### What to do
Below are some records; output exactly the lines from the line with "1080x1002 pixels. Task: Select" to the line with "Given: Select the Income chart tab", both ends kept, and nothing more.

-*-*-

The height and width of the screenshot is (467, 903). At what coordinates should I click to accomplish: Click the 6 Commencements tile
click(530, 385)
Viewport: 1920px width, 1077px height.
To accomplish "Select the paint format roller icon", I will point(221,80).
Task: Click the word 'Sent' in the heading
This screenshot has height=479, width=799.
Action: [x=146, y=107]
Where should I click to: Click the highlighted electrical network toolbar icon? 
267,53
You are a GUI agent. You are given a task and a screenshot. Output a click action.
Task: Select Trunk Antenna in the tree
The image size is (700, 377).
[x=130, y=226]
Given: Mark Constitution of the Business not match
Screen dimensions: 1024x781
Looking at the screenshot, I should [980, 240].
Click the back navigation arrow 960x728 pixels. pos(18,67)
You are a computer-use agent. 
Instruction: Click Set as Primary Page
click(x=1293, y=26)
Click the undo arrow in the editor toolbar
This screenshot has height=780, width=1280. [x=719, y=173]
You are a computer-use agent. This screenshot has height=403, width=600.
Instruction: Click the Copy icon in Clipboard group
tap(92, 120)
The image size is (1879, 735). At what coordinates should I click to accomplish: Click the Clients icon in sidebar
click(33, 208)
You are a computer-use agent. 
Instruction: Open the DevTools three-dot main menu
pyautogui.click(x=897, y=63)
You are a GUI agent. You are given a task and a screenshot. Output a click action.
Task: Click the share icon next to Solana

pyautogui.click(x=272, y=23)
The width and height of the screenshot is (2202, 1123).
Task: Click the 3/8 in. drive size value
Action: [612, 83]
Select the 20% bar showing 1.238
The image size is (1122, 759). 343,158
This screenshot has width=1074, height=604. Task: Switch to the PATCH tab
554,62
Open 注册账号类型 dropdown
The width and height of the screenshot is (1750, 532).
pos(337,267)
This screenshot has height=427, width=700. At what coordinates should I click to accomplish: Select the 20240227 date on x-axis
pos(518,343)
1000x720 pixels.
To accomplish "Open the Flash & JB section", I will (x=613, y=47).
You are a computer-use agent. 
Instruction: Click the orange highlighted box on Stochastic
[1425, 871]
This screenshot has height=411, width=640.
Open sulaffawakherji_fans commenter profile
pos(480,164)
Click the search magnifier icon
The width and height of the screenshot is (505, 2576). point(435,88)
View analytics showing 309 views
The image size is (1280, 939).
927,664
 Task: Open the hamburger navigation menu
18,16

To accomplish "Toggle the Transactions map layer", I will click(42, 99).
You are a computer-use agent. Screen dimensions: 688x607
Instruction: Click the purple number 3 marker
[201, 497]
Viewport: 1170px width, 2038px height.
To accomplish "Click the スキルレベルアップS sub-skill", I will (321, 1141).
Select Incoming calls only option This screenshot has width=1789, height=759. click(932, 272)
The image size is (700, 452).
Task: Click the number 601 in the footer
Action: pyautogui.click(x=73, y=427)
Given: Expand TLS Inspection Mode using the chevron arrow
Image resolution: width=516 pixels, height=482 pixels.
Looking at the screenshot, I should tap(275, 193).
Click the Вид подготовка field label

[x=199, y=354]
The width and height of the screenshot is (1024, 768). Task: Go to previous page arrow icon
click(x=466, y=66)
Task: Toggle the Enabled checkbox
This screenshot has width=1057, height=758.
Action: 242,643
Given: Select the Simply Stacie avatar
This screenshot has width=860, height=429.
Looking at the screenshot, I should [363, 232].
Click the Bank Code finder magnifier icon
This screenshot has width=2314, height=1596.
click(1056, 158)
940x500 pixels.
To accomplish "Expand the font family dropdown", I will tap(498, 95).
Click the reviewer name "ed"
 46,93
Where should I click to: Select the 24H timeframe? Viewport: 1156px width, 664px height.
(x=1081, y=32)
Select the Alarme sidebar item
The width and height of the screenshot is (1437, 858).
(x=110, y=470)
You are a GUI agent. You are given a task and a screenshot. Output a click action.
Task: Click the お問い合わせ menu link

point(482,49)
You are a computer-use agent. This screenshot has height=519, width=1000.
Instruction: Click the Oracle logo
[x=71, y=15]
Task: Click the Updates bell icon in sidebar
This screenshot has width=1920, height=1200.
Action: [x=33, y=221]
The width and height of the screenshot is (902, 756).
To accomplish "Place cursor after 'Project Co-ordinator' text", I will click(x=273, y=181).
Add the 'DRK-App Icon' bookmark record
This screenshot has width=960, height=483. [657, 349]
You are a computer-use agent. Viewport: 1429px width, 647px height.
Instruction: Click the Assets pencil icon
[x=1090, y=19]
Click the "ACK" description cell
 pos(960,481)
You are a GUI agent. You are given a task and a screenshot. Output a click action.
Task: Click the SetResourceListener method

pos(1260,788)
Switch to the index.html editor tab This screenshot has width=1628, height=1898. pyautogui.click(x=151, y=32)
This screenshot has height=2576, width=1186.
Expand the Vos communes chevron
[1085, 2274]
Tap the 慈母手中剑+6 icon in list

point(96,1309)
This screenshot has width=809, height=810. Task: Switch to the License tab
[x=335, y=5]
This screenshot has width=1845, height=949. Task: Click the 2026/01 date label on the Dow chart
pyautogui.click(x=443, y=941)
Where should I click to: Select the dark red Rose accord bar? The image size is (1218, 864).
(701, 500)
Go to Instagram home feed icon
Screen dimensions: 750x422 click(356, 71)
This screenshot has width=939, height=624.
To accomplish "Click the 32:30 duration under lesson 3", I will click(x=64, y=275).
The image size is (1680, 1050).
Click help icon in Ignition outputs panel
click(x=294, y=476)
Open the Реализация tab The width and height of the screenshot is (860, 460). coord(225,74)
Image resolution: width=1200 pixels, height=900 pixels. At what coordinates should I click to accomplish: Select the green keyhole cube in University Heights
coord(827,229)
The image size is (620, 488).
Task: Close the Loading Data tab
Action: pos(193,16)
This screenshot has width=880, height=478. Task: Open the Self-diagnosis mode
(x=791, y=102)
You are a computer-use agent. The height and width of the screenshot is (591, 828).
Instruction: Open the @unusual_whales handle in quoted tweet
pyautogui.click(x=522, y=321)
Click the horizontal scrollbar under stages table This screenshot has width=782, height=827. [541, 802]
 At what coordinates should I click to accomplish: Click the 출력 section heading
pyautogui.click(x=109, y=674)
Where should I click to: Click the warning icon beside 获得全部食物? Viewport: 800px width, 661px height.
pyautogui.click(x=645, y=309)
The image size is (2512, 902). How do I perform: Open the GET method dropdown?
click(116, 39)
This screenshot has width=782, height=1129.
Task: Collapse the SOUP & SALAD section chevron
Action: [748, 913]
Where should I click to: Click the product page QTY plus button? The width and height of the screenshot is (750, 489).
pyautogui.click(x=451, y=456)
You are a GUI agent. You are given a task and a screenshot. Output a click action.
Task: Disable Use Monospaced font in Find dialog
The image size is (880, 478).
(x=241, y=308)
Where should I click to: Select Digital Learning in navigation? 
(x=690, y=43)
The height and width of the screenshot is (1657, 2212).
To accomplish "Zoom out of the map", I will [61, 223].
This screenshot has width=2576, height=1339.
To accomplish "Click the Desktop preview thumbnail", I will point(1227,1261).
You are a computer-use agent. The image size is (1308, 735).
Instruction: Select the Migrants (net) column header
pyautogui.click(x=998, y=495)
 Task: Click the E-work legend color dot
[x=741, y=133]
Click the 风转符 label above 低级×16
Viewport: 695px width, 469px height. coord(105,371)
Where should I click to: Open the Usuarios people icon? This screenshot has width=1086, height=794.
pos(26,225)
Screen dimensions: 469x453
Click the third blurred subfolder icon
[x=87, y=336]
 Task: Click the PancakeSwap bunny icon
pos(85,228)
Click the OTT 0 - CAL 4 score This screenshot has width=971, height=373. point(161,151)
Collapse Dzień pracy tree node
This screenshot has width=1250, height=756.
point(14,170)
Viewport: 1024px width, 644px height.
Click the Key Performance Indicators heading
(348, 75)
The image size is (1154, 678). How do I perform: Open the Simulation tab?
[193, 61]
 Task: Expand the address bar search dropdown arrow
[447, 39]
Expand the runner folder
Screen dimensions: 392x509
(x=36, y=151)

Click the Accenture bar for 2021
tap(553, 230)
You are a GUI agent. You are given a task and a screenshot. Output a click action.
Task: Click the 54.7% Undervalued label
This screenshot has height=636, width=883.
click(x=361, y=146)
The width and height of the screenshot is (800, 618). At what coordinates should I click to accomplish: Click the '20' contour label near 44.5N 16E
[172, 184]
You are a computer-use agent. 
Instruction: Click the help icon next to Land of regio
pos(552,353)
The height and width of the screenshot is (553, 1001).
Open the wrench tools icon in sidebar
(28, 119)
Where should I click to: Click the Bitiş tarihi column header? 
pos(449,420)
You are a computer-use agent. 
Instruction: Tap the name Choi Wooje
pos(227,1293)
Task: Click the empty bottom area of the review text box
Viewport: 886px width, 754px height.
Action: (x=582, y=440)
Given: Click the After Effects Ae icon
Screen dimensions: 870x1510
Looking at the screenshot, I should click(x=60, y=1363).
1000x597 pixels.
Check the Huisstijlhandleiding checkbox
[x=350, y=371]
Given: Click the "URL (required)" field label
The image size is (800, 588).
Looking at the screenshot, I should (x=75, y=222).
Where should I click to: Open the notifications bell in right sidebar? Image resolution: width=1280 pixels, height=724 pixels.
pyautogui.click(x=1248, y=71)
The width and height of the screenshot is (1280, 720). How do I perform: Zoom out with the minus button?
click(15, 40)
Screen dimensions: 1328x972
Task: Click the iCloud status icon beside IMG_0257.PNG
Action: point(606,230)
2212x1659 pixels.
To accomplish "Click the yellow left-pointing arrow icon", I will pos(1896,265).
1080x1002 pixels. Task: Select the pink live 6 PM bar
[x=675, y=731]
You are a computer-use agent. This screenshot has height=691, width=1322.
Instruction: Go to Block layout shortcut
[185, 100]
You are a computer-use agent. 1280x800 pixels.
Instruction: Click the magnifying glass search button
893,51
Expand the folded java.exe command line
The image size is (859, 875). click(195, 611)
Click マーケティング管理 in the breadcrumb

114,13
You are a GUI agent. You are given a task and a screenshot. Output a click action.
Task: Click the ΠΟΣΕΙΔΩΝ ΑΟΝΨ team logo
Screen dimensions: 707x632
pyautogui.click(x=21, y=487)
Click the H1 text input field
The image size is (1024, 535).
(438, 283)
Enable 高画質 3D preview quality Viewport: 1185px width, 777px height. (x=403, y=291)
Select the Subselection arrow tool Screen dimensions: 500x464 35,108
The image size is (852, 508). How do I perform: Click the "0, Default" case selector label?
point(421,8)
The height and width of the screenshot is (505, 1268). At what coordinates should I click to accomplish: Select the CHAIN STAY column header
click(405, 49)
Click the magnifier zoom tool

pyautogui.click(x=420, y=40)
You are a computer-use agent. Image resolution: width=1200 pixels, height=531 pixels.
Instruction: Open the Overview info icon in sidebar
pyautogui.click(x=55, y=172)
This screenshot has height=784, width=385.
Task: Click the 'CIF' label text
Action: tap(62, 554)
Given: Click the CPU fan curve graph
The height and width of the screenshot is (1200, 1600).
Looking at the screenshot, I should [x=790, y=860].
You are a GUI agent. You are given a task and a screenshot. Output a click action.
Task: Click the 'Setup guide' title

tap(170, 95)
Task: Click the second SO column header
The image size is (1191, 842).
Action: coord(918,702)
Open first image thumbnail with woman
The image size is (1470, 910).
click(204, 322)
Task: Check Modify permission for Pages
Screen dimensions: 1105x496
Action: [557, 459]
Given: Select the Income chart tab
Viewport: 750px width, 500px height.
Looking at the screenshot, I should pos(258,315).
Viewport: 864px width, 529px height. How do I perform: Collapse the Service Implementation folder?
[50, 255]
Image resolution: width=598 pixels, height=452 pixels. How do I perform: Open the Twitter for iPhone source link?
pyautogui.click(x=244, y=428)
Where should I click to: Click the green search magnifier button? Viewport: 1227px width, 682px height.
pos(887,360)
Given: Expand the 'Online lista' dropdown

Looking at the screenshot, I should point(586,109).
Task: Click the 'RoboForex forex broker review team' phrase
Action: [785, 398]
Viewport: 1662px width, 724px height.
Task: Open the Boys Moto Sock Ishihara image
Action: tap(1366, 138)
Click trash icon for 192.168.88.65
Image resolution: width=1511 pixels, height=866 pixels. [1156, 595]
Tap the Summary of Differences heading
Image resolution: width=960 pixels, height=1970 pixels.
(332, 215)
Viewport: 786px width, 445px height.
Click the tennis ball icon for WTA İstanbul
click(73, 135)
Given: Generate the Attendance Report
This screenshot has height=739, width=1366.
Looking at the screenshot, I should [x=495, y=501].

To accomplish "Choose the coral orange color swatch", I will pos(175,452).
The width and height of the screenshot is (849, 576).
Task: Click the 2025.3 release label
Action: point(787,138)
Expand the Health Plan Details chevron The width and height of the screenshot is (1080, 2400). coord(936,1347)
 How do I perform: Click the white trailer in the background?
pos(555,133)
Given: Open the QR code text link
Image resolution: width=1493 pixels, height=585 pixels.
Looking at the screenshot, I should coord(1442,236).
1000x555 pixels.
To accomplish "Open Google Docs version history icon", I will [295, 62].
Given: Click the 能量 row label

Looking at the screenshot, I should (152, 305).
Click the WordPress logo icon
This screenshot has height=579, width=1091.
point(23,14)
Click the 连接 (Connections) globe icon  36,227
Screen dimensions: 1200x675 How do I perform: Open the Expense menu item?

-*-*-

### Task output
1080x1002 pixels. Task: Select the pink live 6 PM bar
[x=675, y=731]
You are a computer-use agent. This screenshot has height=691, width=1322.
Instruction: Go to Block layout shortcut
[185, 100]
You are a computer-use agent. 1280x800 pixels.
Instruction: Click the magnifying glass search button
893,51
Expand the folded java.exe command line
The image size is (859, 875). click(195, 611)
Click マーケティング管理 in the breadcrumb

114,13
You are a GUI agent. You are given a task and a screenshot. Output a click action.
Task: Click the ΠΟΣΕΙΔΩΝ ΑΟΝΨ team logo
Screen dimensions: 707x632
pyautogui.click(x=21, y=487)
Click the H1 text input field
The image size is (1024, 535).
(438, 283)
Enable 高画質 3D preview quality Viewport: 1185px width, 777px height. (x=403, y=291)
Select the Subselection arrow tool Screen dimensions: 500x464 35,108
The image size is (852, 508). How do I perform: Click the "0, Default" case selector label?
point(421,8)
The height and width of the screenshot is (505, 1268). At what coordinates should I click to accomplish: Select the CHAIN STAY column header
click(405, 49)
Click the magnifier zoom tool

pyautogui.click(x=420, y=40)
You are a computer-use agent. Image resolution: width=1200 pixels, height=531 pixels.
Instruction: Open the Overview info icon in sidebar
pyautogui.click(x=55, y=172)
This screenshot has height=784, width=385.
Task: Click the 'CIF' label text
Action: tap(62, 554)
Given: Click the CPU fan curve graph
The height and width of the screenshot is (1200, 1600).
Looking at the screenshot, I should [x=790, y=860].
You are a GUI agent. You are given a task and a screenshot. Output a click action.
Task: Click the 'Setup guide' title

tap(170, 95)
Task: Click the second SO column header
The image size is (1191, 842).
Action: coord(918,702)
Open first image thumbnail with woman
The image size is (1470, 910).
click(204, 322)
Task: Check Modify permission for Pages
Screen dimensions: 1105x496
Action: [557, 459]
Given: Select the Income chart tab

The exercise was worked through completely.